Short exercise: Render the rows from the line containing "This screenshot has height=1372, width=868." down through the line containing "Open API Doc", both included, as a numbered list with blank lines omitted.

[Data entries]
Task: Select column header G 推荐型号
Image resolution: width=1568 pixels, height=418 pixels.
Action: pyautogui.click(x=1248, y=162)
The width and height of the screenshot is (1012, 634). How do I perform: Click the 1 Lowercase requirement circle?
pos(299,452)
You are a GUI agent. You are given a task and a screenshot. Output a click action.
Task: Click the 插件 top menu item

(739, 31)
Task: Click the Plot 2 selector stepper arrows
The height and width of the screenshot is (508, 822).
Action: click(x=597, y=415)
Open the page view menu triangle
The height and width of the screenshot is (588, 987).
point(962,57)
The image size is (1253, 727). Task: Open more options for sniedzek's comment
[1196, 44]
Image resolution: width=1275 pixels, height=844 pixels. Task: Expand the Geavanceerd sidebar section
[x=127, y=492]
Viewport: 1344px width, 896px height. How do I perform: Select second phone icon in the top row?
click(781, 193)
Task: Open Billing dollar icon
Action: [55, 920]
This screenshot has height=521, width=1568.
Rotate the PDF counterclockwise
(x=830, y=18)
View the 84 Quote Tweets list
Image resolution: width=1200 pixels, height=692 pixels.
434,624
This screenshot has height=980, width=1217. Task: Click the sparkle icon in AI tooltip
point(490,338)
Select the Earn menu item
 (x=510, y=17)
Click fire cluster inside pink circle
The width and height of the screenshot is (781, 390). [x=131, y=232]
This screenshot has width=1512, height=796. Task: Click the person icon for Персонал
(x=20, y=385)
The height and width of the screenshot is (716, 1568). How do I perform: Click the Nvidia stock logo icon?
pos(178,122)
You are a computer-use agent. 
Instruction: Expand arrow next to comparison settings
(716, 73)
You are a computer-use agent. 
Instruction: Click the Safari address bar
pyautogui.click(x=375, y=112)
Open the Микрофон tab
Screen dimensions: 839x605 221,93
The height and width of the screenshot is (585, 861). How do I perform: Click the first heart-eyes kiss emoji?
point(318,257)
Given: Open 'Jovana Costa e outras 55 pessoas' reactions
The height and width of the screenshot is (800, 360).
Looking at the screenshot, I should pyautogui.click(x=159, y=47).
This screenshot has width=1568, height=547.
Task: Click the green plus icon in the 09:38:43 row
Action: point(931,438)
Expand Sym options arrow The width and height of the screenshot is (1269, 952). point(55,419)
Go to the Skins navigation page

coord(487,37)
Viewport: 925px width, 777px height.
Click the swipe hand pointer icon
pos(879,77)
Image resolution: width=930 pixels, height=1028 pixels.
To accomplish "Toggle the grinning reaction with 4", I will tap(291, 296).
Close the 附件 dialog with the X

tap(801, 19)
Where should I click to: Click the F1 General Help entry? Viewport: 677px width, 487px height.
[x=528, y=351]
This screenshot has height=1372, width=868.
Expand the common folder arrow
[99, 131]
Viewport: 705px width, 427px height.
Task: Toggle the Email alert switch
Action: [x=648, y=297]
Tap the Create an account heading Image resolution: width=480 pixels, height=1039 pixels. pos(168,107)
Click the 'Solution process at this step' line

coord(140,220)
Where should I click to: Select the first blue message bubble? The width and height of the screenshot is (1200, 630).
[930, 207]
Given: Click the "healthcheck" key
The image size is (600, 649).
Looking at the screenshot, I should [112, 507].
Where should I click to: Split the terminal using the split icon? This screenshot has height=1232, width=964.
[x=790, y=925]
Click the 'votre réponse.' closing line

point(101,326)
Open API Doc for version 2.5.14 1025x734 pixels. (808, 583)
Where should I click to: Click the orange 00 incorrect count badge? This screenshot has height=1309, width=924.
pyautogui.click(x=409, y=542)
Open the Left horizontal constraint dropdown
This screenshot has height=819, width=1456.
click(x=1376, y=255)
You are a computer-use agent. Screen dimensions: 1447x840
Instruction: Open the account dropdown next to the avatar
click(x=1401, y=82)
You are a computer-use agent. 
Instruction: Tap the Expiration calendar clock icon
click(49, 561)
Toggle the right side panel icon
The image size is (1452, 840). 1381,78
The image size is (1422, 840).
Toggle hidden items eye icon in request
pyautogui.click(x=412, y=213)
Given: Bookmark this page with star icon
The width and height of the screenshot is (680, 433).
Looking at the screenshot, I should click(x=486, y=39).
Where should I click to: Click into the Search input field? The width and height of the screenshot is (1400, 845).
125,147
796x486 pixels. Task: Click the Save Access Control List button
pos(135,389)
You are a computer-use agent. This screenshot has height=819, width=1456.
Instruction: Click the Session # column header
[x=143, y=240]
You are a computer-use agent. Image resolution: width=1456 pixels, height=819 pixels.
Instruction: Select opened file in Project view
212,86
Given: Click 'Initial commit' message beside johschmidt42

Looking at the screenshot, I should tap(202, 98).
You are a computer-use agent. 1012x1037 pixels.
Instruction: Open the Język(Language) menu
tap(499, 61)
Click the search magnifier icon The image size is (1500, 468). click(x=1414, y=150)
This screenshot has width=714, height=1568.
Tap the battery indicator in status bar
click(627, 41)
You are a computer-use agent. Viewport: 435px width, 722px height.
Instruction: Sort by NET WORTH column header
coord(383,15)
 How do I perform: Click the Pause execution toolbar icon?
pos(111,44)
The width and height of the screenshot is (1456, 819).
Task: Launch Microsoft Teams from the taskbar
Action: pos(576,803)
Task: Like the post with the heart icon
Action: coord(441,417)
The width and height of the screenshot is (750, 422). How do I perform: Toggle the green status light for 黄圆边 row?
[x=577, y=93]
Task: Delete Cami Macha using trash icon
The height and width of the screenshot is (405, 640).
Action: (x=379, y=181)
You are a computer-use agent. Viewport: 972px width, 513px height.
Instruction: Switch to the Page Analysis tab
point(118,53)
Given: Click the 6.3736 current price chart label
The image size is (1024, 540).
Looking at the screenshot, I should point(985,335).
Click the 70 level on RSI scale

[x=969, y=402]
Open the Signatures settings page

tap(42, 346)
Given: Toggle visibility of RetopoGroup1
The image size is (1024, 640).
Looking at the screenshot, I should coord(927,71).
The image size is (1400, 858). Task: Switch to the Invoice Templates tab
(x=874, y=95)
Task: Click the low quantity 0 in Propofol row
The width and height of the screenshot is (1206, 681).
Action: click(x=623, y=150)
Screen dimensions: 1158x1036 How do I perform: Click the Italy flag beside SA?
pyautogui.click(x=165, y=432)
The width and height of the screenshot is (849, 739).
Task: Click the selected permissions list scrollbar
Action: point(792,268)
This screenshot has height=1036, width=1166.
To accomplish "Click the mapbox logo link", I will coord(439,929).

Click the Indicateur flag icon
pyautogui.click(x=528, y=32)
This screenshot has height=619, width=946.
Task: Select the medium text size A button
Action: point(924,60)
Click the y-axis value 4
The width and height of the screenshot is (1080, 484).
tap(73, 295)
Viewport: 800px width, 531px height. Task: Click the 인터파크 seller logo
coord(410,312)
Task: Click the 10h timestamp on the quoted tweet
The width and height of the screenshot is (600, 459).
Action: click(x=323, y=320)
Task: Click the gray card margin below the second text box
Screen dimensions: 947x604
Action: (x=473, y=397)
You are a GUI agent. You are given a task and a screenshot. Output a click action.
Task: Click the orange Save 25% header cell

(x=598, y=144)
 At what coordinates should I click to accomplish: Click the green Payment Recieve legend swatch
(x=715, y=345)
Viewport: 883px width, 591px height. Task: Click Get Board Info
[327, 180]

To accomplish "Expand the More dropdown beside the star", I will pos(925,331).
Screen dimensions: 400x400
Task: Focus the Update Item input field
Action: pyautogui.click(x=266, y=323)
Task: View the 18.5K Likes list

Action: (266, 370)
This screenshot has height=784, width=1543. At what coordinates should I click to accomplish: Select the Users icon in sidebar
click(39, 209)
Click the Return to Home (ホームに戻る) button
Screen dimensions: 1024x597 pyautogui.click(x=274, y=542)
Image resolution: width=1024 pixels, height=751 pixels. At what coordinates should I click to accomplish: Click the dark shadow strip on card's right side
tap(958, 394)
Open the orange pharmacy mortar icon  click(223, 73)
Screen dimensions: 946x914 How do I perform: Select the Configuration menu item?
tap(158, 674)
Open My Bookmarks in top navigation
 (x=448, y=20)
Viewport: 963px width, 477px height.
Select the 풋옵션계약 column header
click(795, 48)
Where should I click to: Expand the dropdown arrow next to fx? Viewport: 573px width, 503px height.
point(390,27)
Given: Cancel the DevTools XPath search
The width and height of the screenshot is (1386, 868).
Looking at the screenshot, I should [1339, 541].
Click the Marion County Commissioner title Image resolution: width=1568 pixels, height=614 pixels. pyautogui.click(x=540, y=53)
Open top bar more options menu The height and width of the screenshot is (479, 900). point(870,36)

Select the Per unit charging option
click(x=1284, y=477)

Reply:
1. This screenshot has height=1372, width=868.
2. Expand the common folder arrow
3. [99, 131]
4. Viewport: 705px width, 427px height.
5. Task: Toggle the Email alert switch
6. Action: [x=648, y=297]
7. Tap the Create an account heading Image resolution: width=480 pixels, height=1039 pixels. pos(168,107)
8. Click the 'Solution process at this step' line
9. coord(140,220)
10. Where should I click to: Select the first blue message bubble? The width and height of the screenshot is (1200, 630).
11. [930, 207]
12. Given: Click the "healthcheck" key
13. The image size is (600, 649).
14. Looking at the screenshot, I should [112, 507].
15. Where should I click to: Split the terminal using the split icon? This screenshot has height=1232, width=964.
16. [x=790, y=925]
17. Click the 'votre réponse.' closing line
18. point(101,326)
19. Open API Doc for version 2.5.14 1025x734 pixels. (808, 583)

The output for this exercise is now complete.